### やること:
**a.** 乳がん手術の文章では、手術後の最初の4日間は腕を動かす範囲を肩の高さくらいまでにおさえるとしています。その理由を1〜3文で説明してください。
**b.** 乳がん手術の文章の続きを、最後の文のあとから書いてください。
━━━ 読む文章 ━━━
小林麻央さんのケースは少し特殊です。小林麻央さんは癌告知時にリンパ節転移があることが分かっています。その意味では、腋窩リンパ節郭清の適応といえます。しかし、小林麻央さんは癌告知後にいずれかのタイミングでステージ4に進行しました。ステージ4は一般的には手術適応ではありません。腋窩リンパ節郭清の狙いは肺や骨、肝臓などへの転移の可能性を減らすことです。小林麻央さんは既に肺と骨に転移しているので、この段階で腋窩リンパ節郭清を行うはっきりとしたメリットはありません。
このような事情のため、小林麻央さんの手術は治癒を目指す根治手術ではなく、QOL(生活の質)のための手術といわれています。小林麻央さんはQOLのための手術で乳がんを切除するとともに、腋窩リンパ節郭清を行ったのではないでしょうか。
乳がん手術後にリハビリが必要な理由
日本乳癌学会の「乳癌診療ガイドライン」は乳がん手術後の上肢機能障害にふれています(「腋窩リンパ節郭清術後の患側上肢のリハビリテーションは勧められるか」)。
それによると乳がん手術後の上肢機能障害には次のものがあります。
・肩関節可動域低下 1~67%
・腕の筋力低下 9~28%
・肩・腕の疼痛 9~68%
・リンパ浮腫 0~34%
小林麻央さんに関してはブログに公開された写真から、明らかに「肩関節可動域低下」が見て取れます。また、「腕の筋力低下」や「肩・腕の疼痛」によって腕が上がりにくくなっていることも考えられます。「リンパ浮腫」についてはふれられていないので分かりません。
また、こうした障害が現れる原因には、
・手術自体
・術後の固定
・感染
などがあるそうです。
この内「手術後の固定」というのは、手術後に肩や腕を動かさないままでいると可動域が狭くなり、筋力も低下することを指しています。これを防ぐために手術翌日からリハビリを開始します。最初の4日間は、動かし過ぎると患部の浸出液が増えることがあるので動かす範囲を肩の高さ程度に制限します。5日目以降からは制限を設けずにリハビリを続けます。
小林麻央さんに関しては感染についてはふれられていないので、手術自体、術後の固定、そして何らかの理由による術前からの固定が影響していると思われます。
━━━ 記録 ━━━
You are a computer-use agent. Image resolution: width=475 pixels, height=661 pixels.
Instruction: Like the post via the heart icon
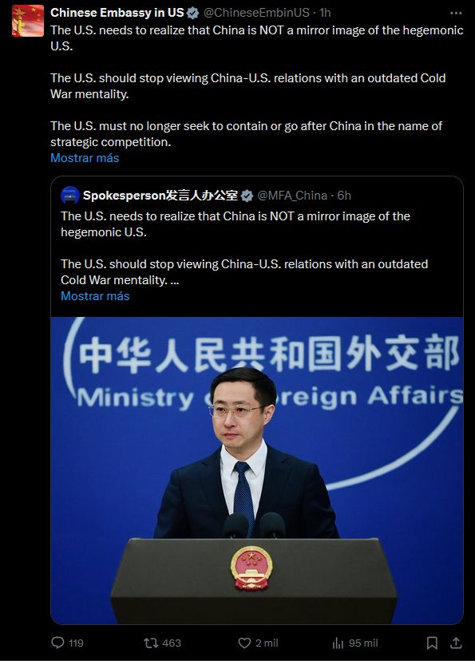tap(244, 643)
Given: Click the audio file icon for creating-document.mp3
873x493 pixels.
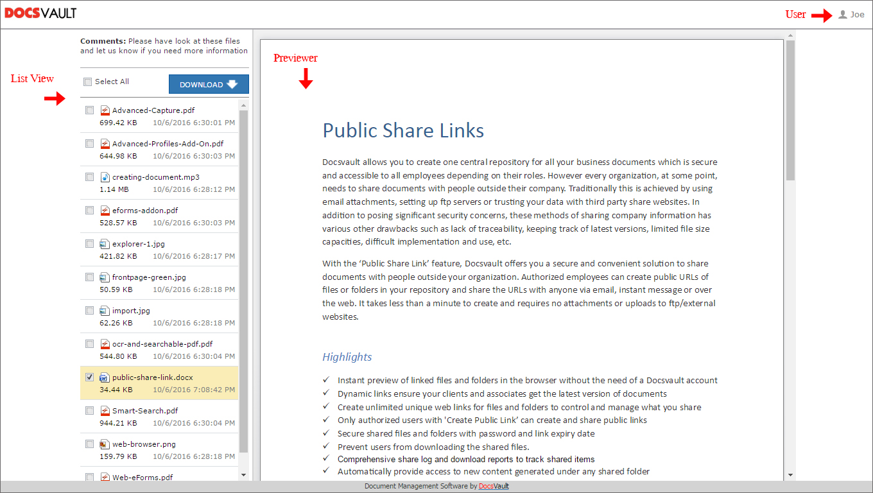Looking at the screenshot, I should 105,177.
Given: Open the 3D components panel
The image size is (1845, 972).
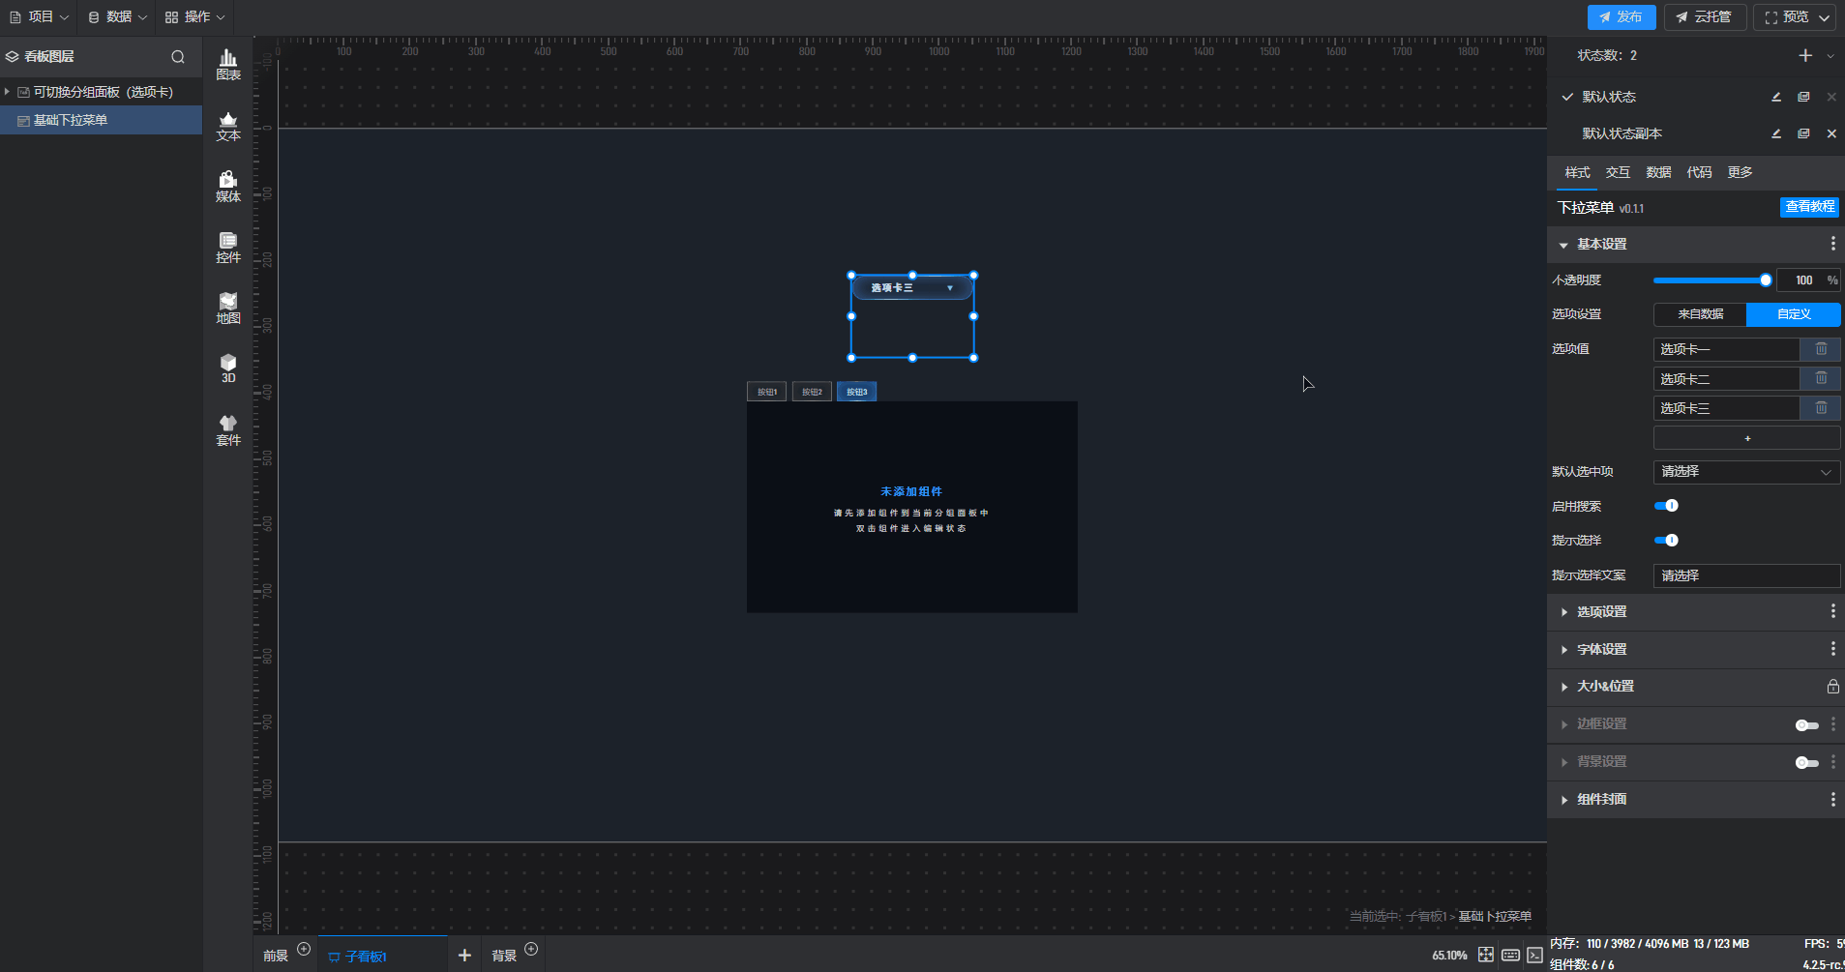Looking at the screenshot, I should tap(228, 368).
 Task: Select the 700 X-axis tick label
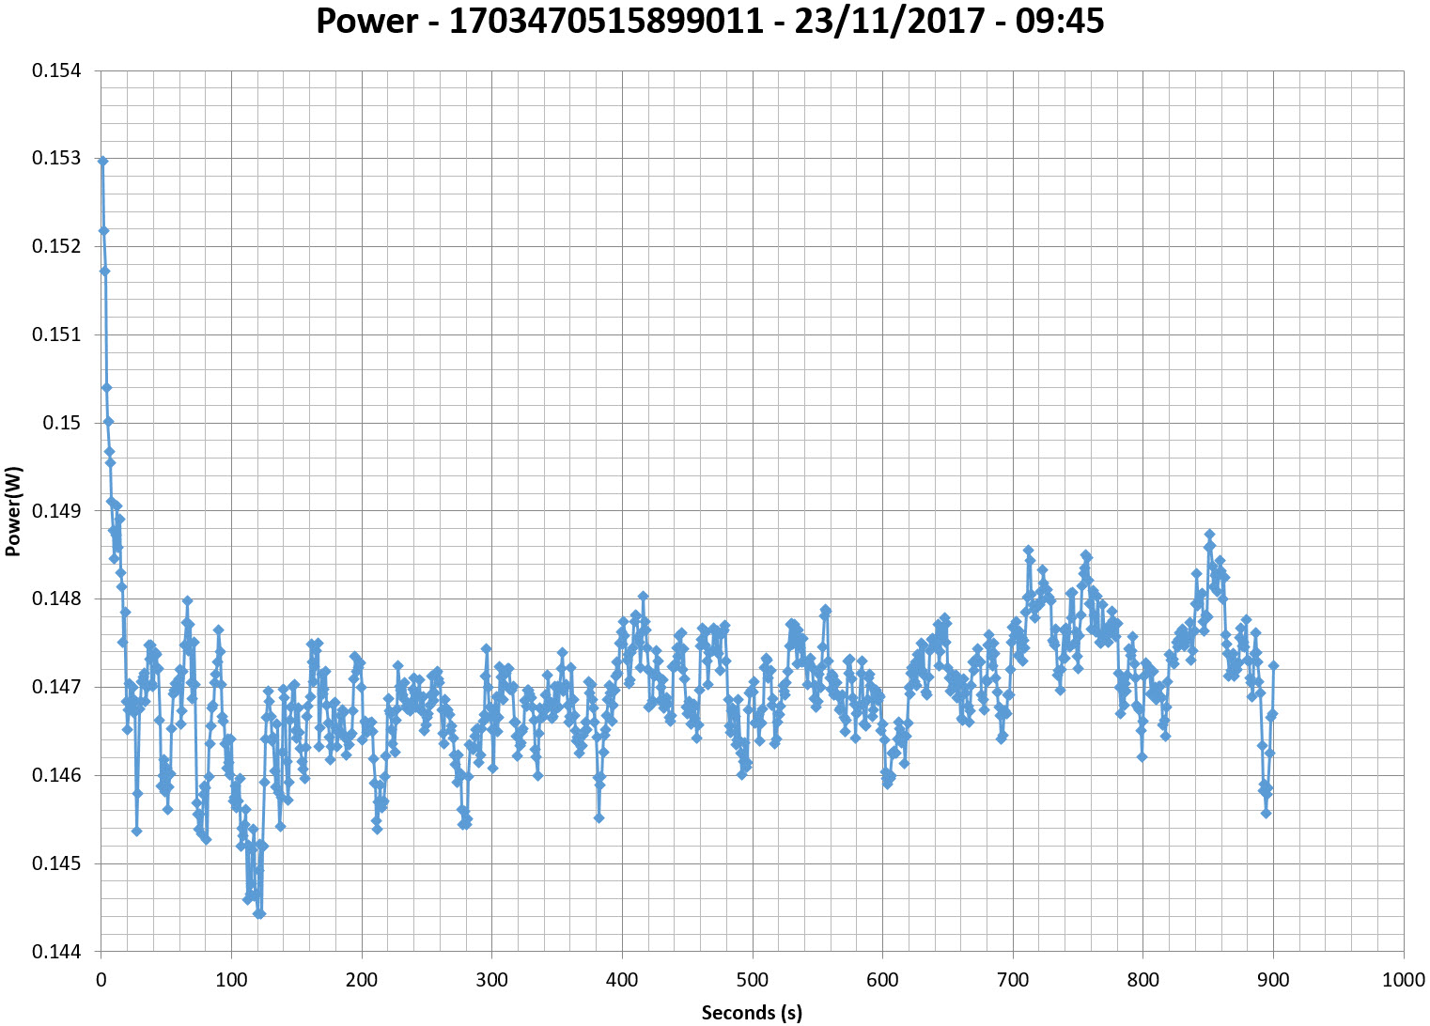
━━━
### それぞれの答え:
**a.** 動かし過ぎると、患部の浸出液が増えることがあるからです。そのため最初の4日間は動かす範囲を肩の高さ程度にとどめ、5日目以降は制限なしでリハビリを続けます。

**b.**
洗濯物を使ったリハビリは肩関節重視で
大切なのは退院後のリハビリの継続です。
日常動作の中で毎日少しずつ肩関節を動かし、可動域を広げていく必要があります。
小林麻央さんは「洗濯物を干すのが一番の訓練です」と言っています。確かに、高いところに洗濯物を干そうと思えば腕を高く上げる必要があり、この動作を繰り返せば肩関節の可動域も広がるでしょう。
ただ、小林麻央さんがブログに公開した写真は、ほぼひじ関節を曲げるだけで手を高い位置にまで持っていっており、肩関節が十分に動いていません。肘を使って肩関節の動きの不足を補う動作をしているわけです。これを代償動作といいます。例えば、体を反らせたり、ひねったりすれば手はさらに高く上がるでしょう。これも代償動作です。リハビリ目的の動きとしては一番回復したい肩関節が動かないのでこうした代償動作はあまりよいことではありません。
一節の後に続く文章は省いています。